═════ 提示された文章 ═════

茶道においては『水屋』は単に道具を清めたり置いたりするだけの場所ではなく『水屋』も一つの学びの場所とされており清潔に保つことは当然のことながら他に道具の扱いや道具の配置などにも決まり事があります。

裏千家の大水屋には『裏千家十三代/圓能斎鉄中宗室(1872-1924)』による「此処ハ側茶室ノ道場ナリ」の教訓が掲げてある。

屋の名称   ~

『水遣』『水谷』とも書き『勝手』ともいう。

現存する最古の茶会記である『松屋会記』には裏方の空間を表す意味で『勝手』の「語」が用いられており、他に天正十六年(1588年)に『[豪商/茶人]山上宗二(1544-1590)』が記した『山上宗二記』には「水ツカウハシリ」と記されていることから「水ツカウ=水遣」「ハシリ=流し」という意味から今日の水屋と同じ用途である「水を遣う流し」と解釈できる。

 

『水屋』の語については諸説あり

  1. 寺社の参道脇や社殿前に建てられた参拝者が手や口をすすぎ清める「手水鉢」や「水盤」を指す『水屋形』の略。

  2. 禅における​「飲食や行動を慎み体の穢れをとる」という「斎戒沐浴」の言葉から「浴」の字を「水」と「谷」に分けあてがわれ「水谷」とされた。

  3. 「水の神」が祀られている奈良の『水谷神社』は化政年間(1804年-1830年)以前までは『水屋神社』と称されており、古くから『水屋』には飲料水の司る神があると伝えられていた茶の湯の精神がそれまでの実用的な『水遣』の字から『水屋神社』にあやかり『水屋』と称され今日に伝わった。

語の由来については諸説あるが江戸時代(1603-1868)の中期以降の書において「水屋」「水ヤ」などの語がみられることからそれより今日まで「水屋」という語が用いられていたことがわかる。

❙斎戒沐浴❙

神事や仏事の行事を取り行う前に心身を清め食事をつつしみ体のけがれをなくすために身を洗い清めることをいう。「斎」は心身を清く保ち「戒」は誤ちを戒める「沐浴」は身を湯水で清めることをいう。

屋​の​歴史​ ​ ~

まだ茶室というものが誕生する以前の室町時代(1336-1573)の喫茶の場であった「会所」には今日のような『水屋』とした独立した場所はなく道具一式を飾る「茶湯棚」があり、また当時の神社などには「茶湯水棚」「水棚」などの「語」が見られることからこれらが今日の『水屋』の原型と考えられます。

 『水浴』という語もみられ当時の亭主は髪や髭を整え身を清め茶の湯に臨んでいたと伝えられており前項の『斎戒沐浴』ということも推測されるが今日ではその設備が現存する茶室は見られない。

═════

上にある茶道の水屋についての文章の続きを、最後の文のあとから引き継いで書いてください。

═════ 記録一覧 ═════

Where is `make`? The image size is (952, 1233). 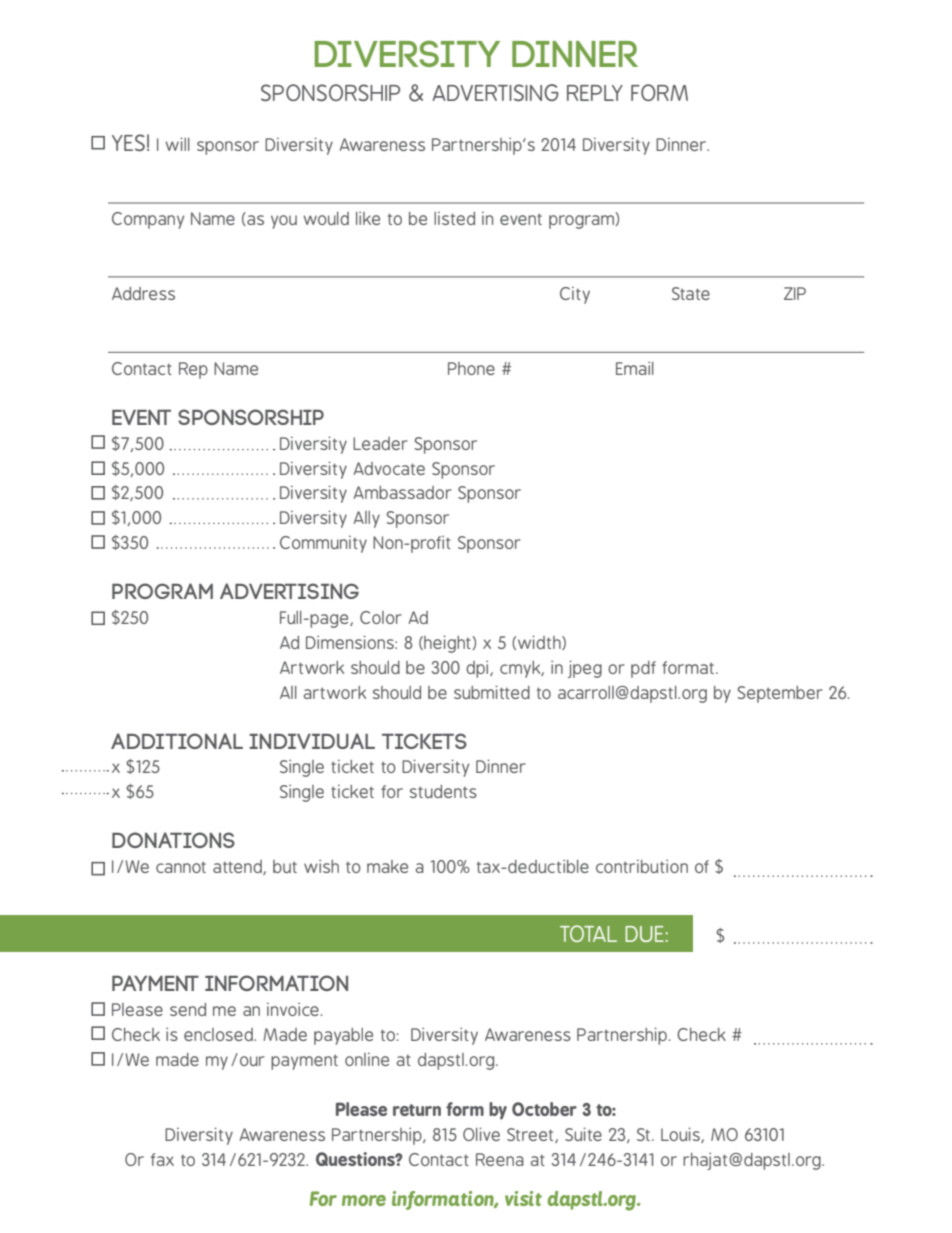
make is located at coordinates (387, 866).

═════
═════ 記録一覧 ═════

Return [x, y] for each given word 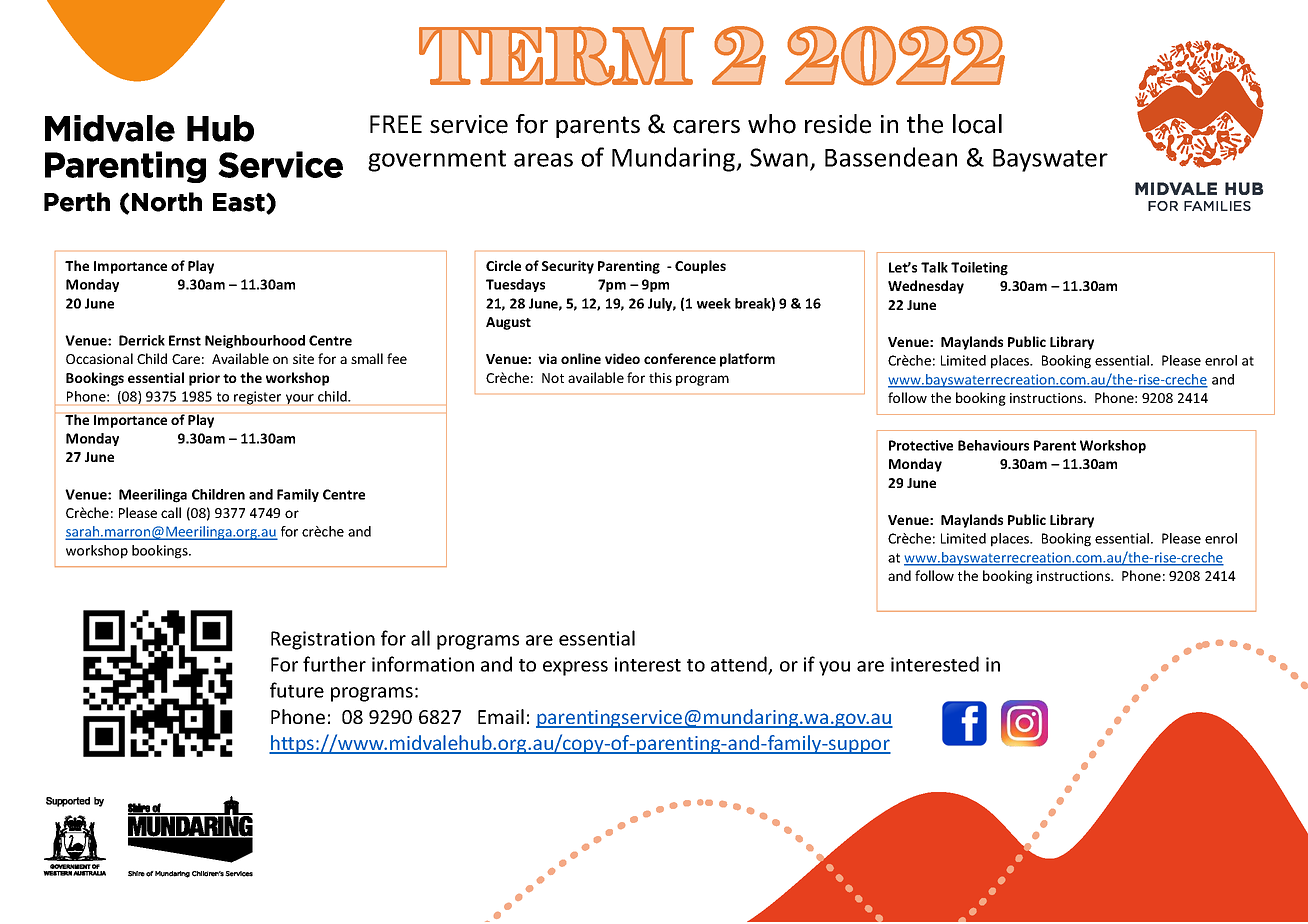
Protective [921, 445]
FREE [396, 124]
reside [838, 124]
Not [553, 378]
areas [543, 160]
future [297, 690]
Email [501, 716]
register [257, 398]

═════

- 想定される答え
 その後「茶室」が誕生してからも今日のような『水屋』とした独立した場所はなく「茶室」の縁側や書院の一部などに棚を置き道具を飾っていたとされています。

やがて『千家開祖/抛筌斎千宗易(利休)(1522-1591)』の登場により今日のように棚や水皿などが設けられ今日の『水屋』の原型が完成したといわれています。

 

元禄十四年(1702年)には『[茶匠/宗旦四天王]宗偏流開祖/山田宗徧(1627-1708)』が記した『利休茶道具図絵』に「水遣の寸法」として棚板の長さや框、釘の打ち方など寸法が記されています。

屋棚 ~  ~

『水屋棚』とは『水屋』に仕付けた道具を飾っておく棚で一般的な大きさは間口は台目幅の四尺半、奥行二尺程度、高さ五尺五寸程とされ、下に水を流すために竹の簀子を入れた「流し」である「水皿~みざら~」を設置し蓋の竹を取り外しやすくし、底は水が落ちる音を和らげるために舟形するなどの工夫を施します。

 『水屋棚』の形式には流派などによりさまざまであるが大きく分けて「表千家」にみられる柄杓を棚に置くため「水皿」のまわりの腰板を低く、上に二種類の二枚の棚を設え、上部に二重の隅棚を供えた形式と「裏千家」に見られる「水皿」のまわりの腰板を柄杓の掛かる高さにし、上に三種類の四枚の棚がある形式の二つがあげられます。

 他に『水屋』の大きさに余裕がある場合は「水皿」の横に物入や上部に棚や天袋を設けたり、『水屋』の前面を板張りにし「炭」や「灰」を納めるために「榑縁」と呼ばれる切り目の入った板の間を床に設置したりする場合もあります。

電気設備が無かった昔は替えの釜や火を常時用意するために「丸炉」という「炉」が『水屋』に設置されていました。

また古式の『水屋』では今日のような水道設備が無い為に腰板のところに水屋に水を運び入れるための「水上口(水張口)」という小さな口を設けていました。

 その他に『水屋棚』には間口が一間、奥行二尺五寸の『大水屋』や持ち運びが可能な『置水屋』などがあります。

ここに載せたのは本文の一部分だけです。